▸ **WHAT IS ASKED**:
Reproduce the records verbatim, from the line that contains "Open the Select" through the line that contains "(x=1153, y=130)".

· · · · ·

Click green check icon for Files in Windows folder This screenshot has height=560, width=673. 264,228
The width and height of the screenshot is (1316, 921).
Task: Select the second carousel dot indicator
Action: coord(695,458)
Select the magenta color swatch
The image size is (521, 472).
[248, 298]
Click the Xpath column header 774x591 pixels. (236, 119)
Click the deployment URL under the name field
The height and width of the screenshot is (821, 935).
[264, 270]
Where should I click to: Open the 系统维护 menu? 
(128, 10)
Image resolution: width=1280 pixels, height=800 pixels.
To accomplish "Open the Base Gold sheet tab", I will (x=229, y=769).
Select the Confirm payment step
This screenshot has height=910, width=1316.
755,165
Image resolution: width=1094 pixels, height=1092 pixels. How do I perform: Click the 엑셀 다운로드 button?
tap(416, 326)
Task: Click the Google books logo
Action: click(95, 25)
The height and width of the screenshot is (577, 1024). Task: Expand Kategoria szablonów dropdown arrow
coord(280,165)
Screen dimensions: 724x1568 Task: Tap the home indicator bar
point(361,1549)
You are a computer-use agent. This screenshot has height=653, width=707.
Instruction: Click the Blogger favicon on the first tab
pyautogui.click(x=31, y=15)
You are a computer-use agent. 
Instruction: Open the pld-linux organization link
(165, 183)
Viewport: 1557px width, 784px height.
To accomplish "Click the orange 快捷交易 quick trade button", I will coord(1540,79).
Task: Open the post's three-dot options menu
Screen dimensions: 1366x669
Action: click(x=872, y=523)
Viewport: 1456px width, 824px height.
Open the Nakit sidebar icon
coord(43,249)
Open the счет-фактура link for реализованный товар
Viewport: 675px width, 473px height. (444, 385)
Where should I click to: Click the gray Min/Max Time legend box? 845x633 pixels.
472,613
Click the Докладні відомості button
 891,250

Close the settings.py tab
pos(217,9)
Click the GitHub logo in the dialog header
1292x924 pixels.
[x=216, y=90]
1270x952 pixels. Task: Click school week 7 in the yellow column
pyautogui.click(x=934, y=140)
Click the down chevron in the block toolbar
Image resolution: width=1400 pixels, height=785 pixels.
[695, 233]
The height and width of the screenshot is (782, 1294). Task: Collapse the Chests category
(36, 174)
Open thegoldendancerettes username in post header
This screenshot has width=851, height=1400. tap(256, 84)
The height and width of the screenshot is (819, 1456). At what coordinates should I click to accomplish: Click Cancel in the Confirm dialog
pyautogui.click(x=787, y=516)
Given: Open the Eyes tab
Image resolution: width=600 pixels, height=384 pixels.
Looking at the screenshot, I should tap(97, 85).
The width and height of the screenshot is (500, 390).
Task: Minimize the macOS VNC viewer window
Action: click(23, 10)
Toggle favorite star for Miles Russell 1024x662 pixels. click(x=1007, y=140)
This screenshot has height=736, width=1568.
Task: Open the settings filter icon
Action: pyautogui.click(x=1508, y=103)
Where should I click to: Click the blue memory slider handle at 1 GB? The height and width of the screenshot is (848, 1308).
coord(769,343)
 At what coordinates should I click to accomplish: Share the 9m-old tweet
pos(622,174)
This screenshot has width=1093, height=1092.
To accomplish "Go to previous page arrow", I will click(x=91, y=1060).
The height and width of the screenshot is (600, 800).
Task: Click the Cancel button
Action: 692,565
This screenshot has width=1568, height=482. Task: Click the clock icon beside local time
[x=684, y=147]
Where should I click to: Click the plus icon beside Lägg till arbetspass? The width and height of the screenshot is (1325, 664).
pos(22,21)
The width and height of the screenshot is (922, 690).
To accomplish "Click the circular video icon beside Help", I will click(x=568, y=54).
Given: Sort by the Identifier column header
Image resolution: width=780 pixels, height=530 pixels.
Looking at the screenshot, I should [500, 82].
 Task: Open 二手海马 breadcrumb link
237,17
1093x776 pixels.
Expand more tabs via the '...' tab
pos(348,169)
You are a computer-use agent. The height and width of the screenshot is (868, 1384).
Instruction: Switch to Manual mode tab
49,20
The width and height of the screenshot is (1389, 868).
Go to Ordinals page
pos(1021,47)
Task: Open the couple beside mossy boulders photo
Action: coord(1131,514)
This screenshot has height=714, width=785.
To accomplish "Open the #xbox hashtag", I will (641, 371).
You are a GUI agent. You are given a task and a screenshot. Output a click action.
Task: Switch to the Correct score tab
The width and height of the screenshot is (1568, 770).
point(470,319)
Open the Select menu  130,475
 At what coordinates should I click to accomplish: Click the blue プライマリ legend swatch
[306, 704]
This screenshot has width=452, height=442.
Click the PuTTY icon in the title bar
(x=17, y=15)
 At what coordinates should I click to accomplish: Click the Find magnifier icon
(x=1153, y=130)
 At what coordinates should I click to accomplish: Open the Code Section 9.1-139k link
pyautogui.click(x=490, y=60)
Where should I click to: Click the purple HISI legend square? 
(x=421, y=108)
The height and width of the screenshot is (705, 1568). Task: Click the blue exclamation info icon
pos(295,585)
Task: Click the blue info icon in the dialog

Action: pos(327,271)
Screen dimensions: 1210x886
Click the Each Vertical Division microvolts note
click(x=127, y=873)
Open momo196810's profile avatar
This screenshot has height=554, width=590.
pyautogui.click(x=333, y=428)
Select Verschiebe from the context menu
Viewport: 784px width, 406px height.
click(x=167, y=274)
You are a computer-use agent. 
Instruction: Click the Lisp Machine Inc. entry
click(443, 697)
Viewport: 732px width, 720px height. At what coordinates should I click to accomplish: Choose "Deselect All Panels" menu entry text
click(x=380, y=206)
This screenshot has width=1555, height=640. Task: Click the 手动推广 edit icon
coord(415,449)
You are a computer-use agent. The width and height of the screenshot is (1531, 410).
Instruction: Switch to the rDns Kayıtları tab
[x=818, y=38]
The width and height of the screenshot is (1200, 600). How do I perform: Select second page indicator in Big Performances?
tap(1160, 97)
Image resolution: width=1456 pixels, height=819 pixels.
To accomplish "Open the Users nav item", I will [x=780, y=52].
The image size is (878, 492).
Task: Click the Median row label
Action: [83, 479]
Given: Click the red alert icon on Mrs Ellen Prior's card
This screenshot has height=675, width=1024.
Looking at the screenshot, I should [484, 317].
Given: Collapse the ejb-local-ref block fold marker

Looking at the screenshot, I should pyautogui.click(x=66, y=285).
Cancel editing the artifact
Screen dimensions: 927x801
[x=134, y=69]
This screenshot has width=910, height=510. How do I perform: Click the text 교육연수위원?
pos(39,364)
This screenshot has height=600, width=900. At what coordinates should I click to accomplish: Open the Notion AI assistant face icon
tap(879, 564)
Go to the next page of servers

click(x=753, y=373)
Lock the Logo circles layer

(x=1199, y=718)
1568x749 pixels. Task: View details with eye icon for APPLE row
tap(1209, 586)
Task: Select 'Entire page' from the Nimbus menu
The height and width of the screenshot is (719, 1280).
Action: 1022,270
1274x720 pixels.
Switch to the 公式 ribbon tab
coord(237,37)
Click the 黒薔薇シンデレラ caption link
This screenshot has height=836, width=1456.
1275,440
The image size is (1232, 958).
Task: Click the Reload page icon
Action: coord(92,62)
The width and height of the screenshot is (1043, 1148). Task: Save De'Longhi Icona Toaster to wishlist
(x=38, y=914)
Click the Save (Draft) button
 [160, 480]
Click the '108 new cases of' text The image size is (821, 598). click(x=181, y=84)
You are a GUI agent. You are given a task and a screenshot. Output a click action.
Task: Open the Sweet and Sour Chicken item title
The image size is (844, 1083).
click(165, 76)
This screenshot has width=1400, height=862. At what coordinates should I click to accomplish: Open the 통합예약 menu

· · · · ·

▸ **EXERCISE SOLUTION**:
Open the Select menu  130,475
 At what coordinates should I click to accomplish: Click the blue プライマリ legend swatch
[306, 704]
This screenshot has width=452, height=442.
Click the PuTTY icon in the title bar
(x=17, y=15)
 At what coordinates should I click to accomplish: Click the Find magnifier icon
(x=1153, y=130)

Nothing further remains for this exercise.